The Slavery of Death: Part 5, The Dynamics of Sin and Death

Going forward I want to get this sketch out there so we can visualize how I'm understanding the relationships between the Fall, death, sarx, and sin:





Though we haven't gotten to it yet, the "Fall" starts the cycle off separating us from God, the Source of Life. The result of this separation is death and the mortal condition. This situation kicks off a reinforcing loop, a self-perpetuating cycle that "traps" us. Death creates mortality fears that put acute pressure on sarx, our biological contingency. Fearful and anxious to stave off death we move into sinful practices. Envy, greed, selfishness, paranoia, acquisitiveness, competitiveness, rivalry, and violence. We might call this the Malthusian, Hobbesian or Girardian condition based upon the work of Thomas Malthus, Thomas Hobbes and Rene Girard. Here's how Mark Lilla describes of the Hobbesian/Malthusian/Girardian situation in his book The Stillborn God (p. 81,82):

Natural man, according to Hobbes, is desiring man--which also means he is fearful man. If he finds himself alone in nature we will try to satisfy his desires, will only partially succeed, and will fear losing what he has. But if other human beings are present that fear will be heightened to an almost unbearable degree. Given his awareness of himself as a creature beset by desire--a stream of desire that ends, says Hobbes, only in death--he assumes others are similarly driven. "Whosoever looketh into himself and considereth what he doth," Hobbes writes, "he shall thereby read and know, what are the thoughts and passions of all other men." That means he can think of them only as potential competitors, trying to satisfy desires that may come into conflict with his own.

...

That is why the natural social condition of mankind is war--if not explicit, armed hostilities, then a perpetual state of anxious readiness in preparation for conflict. Even the Bible recognizes this tendency. Hobbes asserts: Cain killed his brother not because of an explicit threat but because he feared losing what he had and was ignorant of God's reasons for favoring Abel. Fear, ignorance, and desire are the basic motivations of all human activity, political and religious. One does not have to assume man is fallen, or evil, or possessed by demons to explain why those motivations produce war. One need only understand how these basic motivations combine in the human mind, both when man is alone and when he is in society.
Here's how the theologian S. Mark Heim describes the dynamics above, starting with the separation from God in the Fall:
Removed from Eden we are "[u]nourished by the divine energy, our existence fades into subjection to corruption and death. In such a state, our mortality becomes a source of anxiety. Futile attempts to defend ourselves from it lead us into active sin and estrange us from trust in God. Now sinfulness is more a result of mortality than mortality from sinfulness.
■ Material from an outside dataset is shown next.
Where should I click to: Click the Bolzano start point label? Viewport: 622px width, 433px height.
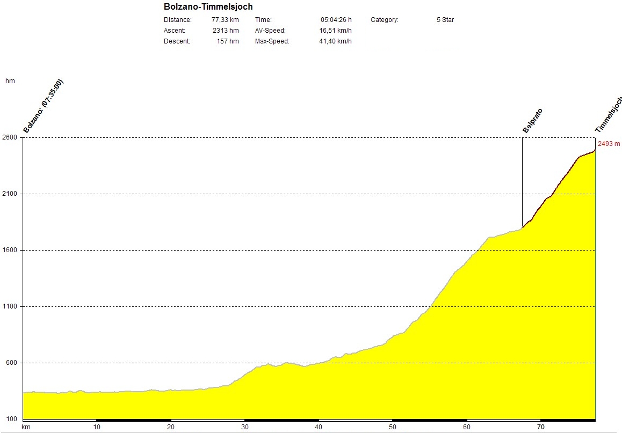tap(43, 106)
To say that humans are 'conceived in sin' does not mean that some guilt or evil inclination is passed on to them in the act of their conception, but that what they inherit is a mortal human nature, which became mortal as a result of sin.
So, given human biodegradability, the fear of death moves us into sin. And this sin keeps us separated from God keeping us stuck in death. And the cycle repeats itself.



This is what I mean by "the slavery of death." Hence Paul's cry in Romans 7:

What a wretched man I am! Who will rescue me from this body that is subject to death?